Problem areas Nothing striking on show today but it would be interesting to see whether he can pull off his adventurous streak against better opposition.

Hamish Marshall Cautious at the start, he got his runs with a dab here, a nudge there before slowly easing into his drives. Showing a clear preference for the off side, he sent the ball twice to the cover fence - a crisp on-the-up drive being the highlight - cut once past point, and unfurled a well-balanced square-drive off the front foot. He, even, ran down the wicket once to flick over midwicket but those moments of indulgence were rare. He perished trying to dab one through the vacant slip region.

Problem areas Just outside off. Curiously, he chose to go back and across to fullish deliveries in an attempt to cut and dab. It, eventually, led to his dismissal. He would soon learn that to prosper in India you have to be fluent on your front foot.

Scott Styris He made a statement even before facing a single ball. Strode out to the middle wearing his cap, while nearly all the other Black Caps chose to don a helmet. Received a bouncer first up from which he calmly swayed away. He took some time to get settled, choosing to deflect within the 30-yard circle and nearly perished square-driving uppishly to gully. Soon, he was to discover his timing and shots. Against the seamers, he favoured the off side, twice pinging the cover fence but turned violent when the spinners were brought on. He deposited the offspinner Yusuf Pathan over the midwicket fence, a compound wall, actually, which separated the ground from the road, the ball startling the customers in a corner shop. The next one disappeared over the sight screen at the far end.
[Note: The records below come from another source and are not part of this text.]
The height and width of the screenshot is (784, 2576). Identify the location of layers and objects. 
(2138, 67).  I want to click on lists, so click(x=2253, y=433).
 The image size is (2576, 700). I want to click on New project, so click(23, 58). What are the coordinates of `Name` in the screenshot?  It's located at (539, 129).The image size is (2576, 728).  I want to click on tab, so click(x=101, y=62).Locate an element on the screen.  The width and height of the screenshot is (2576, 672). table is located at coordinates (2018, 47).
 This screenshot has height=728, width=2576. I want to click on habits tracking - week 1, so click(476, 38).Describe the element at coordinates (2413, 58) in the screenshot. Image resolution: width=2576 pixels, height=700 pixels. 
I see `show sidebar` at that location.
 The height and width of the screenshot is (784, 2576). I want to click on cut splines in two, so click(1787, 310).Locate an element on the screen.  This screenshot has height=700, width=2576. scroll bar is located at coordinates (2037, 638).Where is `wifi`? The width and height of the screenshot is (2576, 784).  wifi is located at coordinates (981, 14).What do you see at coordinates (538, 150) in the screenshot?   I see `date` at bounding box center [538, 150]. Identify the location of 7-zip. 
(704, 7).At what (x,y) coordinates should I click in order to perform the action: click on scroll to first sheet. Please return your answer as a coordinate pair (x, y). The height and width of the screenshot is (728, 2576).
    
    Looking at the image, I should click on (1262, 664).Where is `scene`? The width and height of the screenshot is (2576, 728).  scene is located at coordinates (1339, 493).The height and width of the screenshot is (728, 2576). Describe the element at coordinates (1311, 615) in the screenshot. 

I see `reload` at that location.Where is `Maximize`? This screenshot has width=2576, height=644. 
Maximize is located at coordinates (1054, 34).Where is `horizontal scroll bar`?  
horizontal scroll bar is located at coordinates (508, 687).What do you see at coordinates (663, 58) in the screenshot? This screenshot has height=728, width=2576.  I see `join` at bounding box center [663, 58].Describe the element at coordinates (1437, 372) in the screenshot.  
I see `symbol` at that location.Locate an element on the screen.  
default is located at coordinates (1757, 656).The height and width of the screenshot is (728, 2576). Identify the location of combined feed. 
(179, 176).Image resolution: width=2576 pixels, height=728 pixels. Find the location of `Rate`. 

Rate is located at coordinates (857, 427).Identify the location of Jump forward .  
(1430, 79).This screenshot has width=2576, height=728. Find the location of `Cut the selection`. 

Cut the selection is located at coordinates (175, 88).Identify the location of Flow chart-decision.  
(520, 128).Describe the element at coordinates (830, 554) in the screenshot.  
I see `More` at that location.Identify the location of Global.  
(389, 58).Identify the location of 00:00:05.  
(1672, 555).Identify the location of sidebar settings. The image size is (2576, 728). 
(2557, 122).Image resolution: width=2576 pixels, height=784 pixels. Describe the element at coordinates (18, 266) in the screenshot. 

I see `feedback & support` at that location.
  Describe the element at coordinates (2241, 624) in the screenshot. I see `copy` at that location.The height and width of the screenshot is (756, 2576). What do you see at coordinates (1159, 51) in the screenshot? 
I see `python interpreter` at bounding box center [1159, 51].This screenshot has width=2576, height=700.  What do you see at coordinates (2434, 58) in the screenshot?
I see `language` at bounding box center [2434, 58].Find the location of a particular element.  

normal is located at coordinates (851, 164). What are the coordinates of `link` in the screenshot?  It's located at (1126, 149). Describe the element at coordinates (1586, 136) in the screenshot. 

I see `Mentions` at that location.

Both balls, surprisingly, came back. Perhaps careful not to hurt innocent bystanders, he chose the cow corner, inside the arena, for the next ball.

Problem areas Stamina. As the innings wore on, he grew visibly tired, repeatedly wiping the sweat off his brow and, eventually, succumbed to the hot conditions. After 82 minutes in the middle, he cramped up and chose to retire hurt after a fluent 52-ball 55.

Nathan Astle Didn't stay long enough to find out whether he was in form or ... He started off with a trademark punch through the off-side ring but perished to a fatal push away from his body. Not his mistake that it was a lovely outswinger that landed on a length on the off stump and moved away.

Jacob Oram The tall allrounder shelved his attacking instincts and chose to deal in pushes, sweeps and drives down the ground. Only once did he display bravado, serving a clean hit on-the-up over the seamer's head. He got behind the line to punch and deflect the seamers and deployed sweeps and drives to spin. Also, he endured the conditions well, batting solidly for 64 minutes.

Problem areas Tthough he looked assured when driving or sweeping the spinners, he, occasionally, got into a tangle when he tried to cut them. With only two fielders in the off side ring - a short third-man and a widish cover - the cut shot was obviously a good run-making option but his reading of the length was not always spot on. He was cramped for room a few times and seemed to play for the non-existent turn on a few occasions.

Brendon McCullum Struggled against spin. Failed to read either the length or turn and looked vulnerable in the middle.

Daniel Vettori Looked at ease against the spinners. He unfurled a series of lovely cuts and dabs behind square on the off side. Whenever he cut, he leant on to his back foot, and, unlike Oram, brought his flexible wrists and soft hands into play. He also came down the track to drive pleasingly down the ground.

Problem areas Like Styris, he was waging, what was increasingly, a lost battle against the heat. Bottles of cold water were poured over his neck as he struggled against nature's power. It took its toll on his body and he couldn't find much power when he tried to slog at the death. He fell unable to find the energy either to reach the ball or reach his crease in time.

Shane Bond Choosing to conserve his energy for bowling, he biffed his way around against the spinners. A slap over the bowler, a heave to the cow corner and a murderous loft over wide long-off saw him roll along merrily and he ended the New Zealand innings with a clean hit down the ground.